A sizable group of Republicans from Medicaid expansion states had yet to commit to the bill either, and Lee’s push for a broader repeal of Obamacare’s insurance regulations risked pushing away the votes of senators like Lisa Murkowski of Alaska and Bill Cassidy of Louisiana, who have been among the most vocal in pushing to continue providing protections for people with pre-existing conditions.

A straight repeal bill could look even worse for them. The Congressional Budget Office in January said repealing the Medicaid expansion and exchange subsidies while keeping other Obamacare regulations intact would cause many insurance markets to implode. That would result in an additional 32 million uninsured and premiums roughly doubling, with 75 percent of the country lacking insurers entirely in the individual market in a decade.

Some Republicans said they were ready to redouble their efforts to repeal Obamacare.

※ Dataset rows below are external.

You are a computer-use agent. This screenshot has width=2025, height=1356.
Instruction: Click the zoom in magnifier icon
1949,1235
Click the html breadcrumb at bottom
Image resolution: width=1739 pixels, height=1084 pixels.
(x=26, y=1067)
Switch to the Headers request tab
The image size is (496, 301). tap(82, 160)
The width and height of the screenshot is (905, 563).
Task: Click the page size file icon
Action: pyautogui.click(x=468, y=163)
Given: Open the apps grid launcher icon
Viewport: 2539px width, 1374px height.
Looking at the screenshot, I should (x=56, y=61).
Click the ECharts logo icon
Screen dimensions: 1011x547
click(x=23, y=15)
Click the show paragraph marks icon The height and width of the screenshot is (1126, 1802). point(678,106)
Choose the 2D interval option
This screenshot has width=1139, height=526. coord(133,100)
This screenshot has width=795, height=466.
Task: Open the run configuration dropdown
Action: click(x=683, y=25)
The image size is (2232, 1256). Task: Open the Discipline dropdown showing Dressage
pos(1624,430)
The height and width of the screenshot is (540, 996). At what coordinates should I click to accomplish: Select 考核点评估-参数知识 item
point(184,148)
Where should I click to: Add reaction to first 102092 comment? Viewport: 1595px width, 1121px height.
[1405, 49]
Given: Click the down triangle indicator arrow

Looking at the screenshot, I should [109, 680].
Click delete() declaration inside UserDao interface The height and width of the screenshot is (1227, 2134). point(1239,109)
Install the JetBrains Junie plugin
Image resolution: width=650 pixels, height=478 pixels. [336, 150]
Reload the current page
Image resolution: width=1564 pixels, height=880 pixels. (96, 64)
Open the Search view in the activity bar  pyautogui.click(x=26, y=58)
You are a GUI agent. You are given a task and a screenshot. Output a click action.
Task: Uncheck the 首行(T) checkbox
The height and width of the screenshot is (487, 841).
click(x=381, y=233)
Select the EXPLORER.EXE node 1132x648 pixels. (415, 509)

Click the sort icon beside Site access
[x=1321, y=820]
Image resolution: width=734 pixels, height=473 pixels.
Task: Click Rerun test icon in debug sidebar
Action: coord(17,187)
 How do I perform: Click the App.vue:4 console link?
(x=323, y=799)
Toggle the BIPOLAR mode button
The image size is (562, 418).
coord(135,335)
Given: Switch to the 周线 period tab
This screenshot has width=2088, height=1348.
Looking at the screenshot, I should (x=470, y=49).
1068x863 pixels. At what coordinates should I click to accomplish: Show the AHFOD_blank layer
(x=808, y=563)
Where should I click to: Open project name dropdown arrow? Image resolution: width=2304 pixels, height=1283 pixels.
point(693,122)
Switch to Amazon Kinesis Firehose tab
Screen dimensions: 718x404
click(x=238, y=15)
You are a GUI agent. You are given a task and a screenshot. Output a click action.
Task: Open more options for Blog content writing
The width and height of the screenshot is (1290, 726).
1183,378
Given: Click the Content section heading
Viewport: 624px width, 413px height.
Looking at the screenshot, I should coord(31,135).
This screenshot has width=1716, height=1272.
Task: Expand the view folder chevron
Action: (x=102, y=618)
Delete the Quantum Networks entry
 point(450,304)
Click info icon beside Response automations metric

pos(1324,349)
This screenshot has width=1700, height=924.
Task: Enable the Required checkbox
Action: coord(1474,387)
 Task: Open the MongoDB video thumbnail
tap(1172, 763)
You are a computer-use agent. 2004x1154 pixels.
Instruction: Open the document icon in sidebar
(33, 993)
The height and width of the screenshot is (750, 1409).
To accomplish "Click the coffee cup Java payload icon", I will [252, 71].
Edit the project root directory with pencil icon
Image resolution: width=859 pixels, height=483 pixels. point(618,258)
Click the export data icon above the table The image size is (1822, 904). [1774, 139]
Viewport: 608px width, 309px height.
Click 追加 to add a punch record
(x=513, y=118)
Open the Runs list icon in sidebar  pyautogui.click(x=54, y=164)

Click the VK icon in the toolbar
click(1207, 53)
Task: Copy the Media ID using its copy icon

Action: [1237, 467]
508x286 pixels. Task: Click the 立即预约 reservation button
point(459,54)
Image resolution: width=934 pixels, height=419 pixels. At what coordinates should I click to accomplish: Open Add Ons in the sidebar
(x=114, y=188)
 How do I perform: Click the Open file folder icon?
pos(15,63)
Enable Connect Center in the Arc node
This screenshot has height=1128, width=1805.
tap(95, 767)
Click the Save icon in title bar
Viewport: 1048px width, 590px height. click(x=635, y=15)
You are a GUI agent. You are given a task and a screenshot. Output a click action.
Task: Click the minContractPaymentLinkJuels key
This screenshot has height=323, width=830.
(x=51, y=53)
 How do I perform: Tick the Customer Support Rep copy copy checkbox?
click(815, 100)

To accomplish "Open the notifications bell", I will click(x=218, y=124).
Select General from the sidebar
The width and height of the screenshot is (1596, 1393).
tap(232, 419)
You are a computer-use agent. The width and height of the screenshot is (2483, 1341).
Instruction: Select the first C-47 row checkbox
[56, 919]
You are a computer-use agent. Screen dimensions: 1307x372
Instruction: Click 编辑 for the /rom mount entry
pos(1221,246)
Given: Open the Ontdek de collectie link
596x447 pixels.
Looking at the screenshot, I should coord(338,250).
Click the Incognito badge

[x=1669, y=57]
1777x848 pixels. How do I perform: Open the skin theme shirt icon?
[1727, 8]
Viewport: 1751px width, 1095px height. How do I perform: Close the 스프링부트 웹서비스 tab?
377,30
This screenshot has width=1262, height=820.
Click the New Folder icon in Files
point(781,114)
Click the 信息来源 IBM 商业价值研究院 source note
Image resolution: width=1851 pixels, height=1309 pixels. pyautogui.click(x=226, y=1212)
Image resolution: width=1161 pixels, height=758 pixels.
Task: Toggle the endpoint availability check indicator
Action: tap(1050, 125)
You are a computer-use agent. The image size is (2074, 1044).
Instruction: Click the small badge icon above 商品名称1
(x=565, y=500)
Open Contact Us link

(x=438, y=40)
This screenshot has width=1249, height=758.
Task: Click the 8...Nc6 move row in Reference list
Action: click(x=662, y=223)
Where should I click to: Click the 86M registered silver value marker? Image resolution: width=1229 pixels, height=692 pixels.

“We can because we must. This is kind of a no-fail moment,” Senator James Lankford, an Oklahoma Republican, said Tuesday on Fox News. “Let’s get all the people that disagree in one room and let’s hammer this all out.”

House Freedom Caucus founder Jim Jordan of Ohio told CNN Tuesday that he supported voting on a straight repeal of Obamacare and dismissed the idea that such a bill lacked enough votes.

“If you just went with the conventional wisdom, the underdog would never win,” he said. “So let’s actually put it out there and see what happens when the roll call is really called.”

Democrats immediately blasted the idea. Democratic Senator Chris Murphy of Connecticut called it “a humanitarian disaster of incomprehensible scale.” Writing on Twitter, he said, “Full repeal with no replacement will cause markets to fail. No insurer will stay in an exchange that is disappearing in 24 months.”

Other GOP senators have been talking about a new approach to health legislation, with Lindsey Graham of South Carolina tweeting again Monday about his latest proposal with Cassidy to keep most of the Affordable Care Act’s taxes in place but give states far more freedom on what to do with the money.

McConnell’s plan already was teetering on the brink after Senator John McCain’s unexpected surgery late Friday left him one short of the votes needed to start debate this week. The majority leader had said the bill wouldn’t be considered until McCain returned.